◆ ACTION ITEM
Scan the entries and tally the lines that include the string "デモカー". Reply with the figure alone.

Data entries:
::::

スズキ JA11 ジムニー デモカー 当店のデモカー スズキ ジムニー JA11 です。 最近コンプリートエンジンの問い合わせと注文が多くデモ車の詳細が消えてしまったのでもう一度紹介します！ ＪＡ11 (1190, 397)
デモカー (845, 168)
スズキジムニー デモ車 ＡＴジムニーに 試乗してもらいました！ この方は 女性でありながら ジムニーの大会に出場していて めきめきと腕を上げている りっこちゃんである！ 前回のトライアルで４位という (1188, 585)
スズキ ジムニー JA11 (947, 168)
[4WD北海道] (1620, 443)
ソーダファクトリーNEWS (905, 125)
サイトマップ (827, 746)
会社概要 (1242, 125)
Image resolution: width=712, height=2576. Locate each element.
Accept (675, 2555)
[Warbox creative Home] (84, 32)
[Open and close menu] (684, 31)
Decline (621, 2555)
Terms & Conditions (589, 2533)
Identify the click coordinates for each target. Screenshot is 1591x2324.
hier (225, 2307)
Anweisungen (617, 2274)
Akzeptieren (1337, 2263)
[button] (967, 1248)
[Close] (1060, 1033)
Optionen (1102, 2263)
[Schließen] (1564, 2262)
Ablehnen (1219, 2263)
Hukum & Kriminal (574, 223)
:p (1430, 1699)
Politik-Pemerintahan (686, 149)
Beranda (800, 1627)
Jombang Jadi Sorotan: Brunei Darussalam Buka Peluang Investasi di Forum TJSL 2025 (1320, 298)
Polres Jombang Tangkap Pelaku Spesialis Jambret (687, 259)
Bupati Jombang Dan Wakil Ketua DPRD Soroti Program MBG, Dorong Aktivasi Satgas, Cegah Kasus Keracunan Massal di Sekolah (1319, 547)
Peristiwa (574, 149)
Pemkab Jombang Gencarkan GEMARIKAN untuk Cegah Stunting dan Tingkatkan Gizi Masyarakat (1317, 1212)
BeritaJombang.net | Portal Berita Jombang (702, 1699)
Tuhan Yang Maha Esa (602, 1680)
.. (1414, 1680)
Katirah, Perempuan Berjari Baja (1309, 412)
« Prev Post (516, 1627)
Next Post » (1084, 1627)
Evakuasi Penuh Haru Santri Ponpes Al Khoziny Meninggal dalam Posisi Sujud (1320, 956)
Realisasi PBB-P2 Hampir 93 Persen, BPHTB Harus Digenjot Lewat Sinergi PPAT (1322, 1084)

::::

◆ RESULT OF THIS TASK
2